Art-centered studies at Balboa City School are programs which link art project with curriculum and are designed to keep students fully and happily engaged in meaningful and deeply contextual activities. We begin by asking students to look at images and to make art related to the subject at hand. Both of these activities put students in a receptive mind and mood for learning. When we help students find their right mind and mood, learning follows a predictable course: they absorb information, draw conclusions, and discover interrelationships. The end-goal, and the most satisfying part of a good learning experience, is building connected knowledge.
In real life, Shantytowns, also called squatter communities, are a collection of self-constructed shacks built on marginal land, which has been seized and occupied illegally.
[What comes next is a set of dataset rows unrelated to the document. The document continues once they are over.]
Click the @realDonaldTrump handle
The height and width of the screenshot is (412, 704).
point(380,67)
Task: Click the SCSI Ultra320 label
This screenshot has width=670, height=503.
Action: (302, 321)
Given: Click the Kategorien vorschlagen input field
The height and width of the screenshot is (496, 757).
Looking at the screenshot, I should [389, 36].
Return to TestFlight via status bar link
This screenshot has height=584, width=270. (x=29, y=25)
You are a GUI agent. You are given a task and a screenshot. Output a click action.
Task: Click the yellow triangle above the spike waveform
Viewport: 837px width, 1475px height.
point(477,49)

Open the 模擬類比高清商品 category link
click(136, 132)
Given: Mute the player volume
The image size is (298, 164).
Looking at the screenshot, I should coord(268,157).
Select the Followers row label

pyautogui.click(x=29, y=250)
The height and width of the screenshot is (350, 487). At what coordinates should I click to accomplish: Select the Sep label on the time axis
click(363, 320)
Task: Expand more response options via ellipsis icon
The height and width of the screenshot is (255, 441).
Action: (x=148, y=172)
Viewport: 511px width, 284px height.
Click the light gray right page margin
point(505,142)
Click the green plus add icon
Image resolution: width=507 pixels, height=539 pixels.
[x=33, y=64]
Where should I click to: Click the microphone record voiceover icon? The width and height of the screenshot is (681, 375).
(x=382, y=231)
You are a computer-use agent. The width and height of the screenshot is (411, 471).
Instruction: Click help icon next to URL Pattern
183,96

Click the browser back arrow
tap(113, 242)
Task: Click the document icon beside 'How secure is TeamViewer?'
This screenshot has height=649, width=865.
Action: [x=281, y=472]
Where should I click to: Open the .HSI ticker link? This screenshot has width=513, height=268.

Residents put shanties together with salvaged materials such as pieces of plywood, corrugated metal, and sheets of plastic. People live in shantytowns because they cannot afford the housing costs within cities. Some shantytowns have populations approaching that of a city. However, for people who live in slums, the kinds of government services that we take for granted such as public schools, health care, trash collection, law enforcement, road maintenance, fire departments, and social services are rare or non-existent.
Human settlements threaten family and social life, peace, security, community health, and the environment. Where people cannot find employment, or where they are grossly underpaid, a sense of hopelessness and futility prevails. Extreme inequality and idleness brings about anti-social behavior and in some places shantytowns become breeding grounds for political and social unrest. They are especially unsafe environments for women and children.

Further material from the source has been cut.